Dataset entries:
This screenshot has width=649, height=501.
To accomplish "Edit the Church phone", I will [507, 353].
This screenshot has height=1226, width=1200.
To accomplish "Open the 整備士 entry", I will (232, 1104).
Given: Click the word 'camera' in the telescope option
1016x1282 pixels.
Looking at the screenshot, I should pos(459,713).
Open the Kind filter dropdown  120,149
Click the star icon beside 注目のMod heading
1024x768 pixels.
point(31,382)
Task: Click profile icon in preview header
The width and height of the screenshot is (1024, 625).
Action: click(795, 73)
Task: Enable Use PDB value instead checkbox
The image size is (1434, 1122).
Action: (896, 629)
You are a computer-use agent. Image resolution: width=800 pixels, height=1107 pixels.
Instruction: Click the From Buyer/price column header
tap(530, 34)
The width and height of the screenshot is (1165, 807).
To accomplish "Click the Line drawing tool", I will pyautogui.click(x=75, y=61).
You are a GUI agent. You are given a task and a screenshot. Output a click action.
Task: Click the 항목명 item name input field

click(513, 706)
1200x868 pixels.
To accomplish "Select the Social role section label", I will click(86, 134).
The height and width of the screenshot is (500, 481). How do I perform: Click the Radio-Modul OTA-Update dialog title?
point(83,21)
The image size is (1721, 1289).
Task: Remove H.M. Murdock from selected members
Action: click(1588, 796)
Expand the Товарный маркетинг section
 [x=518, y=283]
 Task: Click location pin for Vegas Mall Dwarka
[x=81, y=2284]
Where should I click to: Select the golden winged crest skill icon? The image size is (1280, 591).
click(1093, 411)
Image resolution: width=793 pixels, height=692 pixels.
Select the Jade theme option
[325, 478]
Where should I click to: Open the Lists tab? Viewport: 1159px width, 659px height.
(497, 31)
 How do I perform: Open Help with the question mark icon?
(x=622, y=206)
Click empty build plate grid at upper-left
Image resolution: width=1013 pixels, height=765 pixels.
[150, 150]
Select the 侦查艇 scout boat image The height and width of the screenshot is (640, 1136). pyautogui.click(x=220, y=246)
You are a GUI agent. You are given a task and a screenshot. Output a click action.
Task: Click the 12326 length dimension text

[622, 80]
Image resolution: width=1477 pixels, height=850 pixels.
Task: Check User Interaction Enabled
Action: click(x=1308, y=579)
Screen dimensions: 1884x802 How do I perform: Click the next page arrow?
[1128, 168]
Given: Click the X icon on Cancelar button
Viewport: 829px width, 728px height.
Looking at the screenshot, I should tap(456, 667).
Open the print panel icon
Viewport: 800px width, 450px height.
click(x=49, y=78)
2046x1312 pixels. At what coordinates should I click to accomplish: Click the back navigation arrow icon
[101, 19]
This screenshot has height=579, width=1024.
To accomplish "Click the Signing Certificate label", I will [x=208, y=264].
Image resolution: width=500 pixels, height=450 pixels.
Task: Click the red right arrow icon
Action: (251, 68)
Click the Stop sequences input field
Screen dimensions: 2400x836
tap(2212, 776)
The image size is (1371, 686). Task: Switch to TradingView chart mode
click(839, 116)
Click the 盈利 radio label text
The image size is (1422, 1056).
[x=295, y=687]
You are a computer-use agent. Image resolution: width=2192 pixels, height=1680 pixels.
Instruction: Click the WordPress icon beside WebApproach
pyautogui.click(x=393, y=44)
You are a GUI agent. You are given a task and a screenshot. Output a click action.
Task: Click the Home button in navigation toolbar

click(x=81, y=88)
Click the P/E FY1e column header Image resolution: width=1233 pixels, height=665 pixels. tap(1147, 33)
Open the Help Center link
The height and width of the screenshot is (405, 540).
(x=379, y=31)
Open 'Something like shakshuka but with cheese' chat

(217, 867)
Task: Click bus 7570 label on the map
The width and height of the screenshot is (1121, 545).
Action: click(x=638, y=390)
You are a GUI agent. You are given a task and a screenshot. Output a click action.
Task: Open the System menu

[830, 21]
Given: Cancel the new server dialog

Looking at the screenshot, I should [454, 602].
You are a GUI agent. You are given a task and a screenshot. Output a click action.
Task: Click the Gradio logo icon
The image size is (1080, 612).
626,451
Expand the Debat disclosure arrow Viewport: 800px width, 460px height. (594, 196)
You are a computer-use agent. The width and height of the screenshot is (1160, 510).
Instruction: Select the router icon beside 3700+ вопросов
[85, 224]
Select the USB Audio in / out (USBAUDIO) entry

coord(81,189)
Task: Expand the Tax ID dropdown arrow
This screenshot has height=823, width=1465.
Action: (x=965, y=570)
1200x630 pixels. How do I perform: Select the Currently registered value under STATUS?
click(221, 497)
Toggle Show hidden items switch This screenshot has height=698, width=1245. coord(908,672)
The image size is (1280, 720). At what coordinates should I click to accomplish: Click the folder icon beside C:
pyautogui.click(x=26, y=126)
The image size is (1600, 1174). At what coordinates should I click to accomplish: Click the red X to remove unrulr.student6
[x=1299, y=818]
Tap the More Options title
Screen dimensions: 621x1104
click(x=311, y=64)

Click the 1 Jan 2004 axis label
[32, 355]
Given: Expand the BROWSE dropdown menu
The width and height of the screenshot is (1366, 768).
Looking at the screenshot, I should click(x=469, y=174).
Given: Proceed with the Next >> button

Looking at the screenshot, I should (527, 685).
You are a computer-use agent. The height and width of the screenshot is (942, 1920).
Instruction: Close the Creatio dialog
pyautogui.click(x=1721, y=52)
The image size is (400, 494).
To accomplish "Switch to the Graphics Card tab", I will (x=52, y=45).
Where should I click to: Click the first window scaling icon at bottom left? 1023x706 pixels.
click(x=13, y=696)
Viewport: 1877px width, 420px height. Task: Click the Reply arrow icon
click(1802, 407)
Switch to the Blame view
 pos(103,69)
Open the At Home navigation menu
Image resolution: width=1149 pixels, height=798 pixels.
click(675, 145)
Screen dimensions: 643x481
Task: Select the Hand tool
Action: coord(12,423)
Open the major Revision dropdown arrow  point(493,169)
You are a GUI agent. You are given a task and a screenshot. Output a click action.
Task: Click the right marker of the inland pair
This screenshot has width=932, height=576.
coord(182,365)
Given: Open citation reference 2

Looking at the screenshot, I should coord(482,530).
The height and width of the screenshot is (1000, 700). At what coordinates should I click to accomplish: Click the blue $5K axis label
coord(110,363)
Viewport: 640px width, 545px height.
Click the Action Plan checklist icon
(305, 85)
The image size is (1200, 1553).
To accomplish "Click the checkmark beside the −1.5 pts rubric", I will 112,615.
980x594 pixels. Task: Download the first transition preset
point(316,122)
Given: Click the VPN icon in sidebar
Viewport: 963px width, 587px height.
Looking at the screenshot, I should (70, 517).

▶ WHAT THE EXERCISE ASKS: Pick each line holding the word "computer" out of the data and copy it.

▶ OUTPUT FOR THIS TASK:
You are a computer-use agent. Image resolution: width=800 pixels, height=1107 pixels.
You are a computer-use agent. Image resolution: width=2192 pixels, height=1680 pixels.
You are a computer-use agent. The width and height of the screenshot is (1160, 510).
You are a computer-use agent. The height and width of the screenshot is (942, 1920).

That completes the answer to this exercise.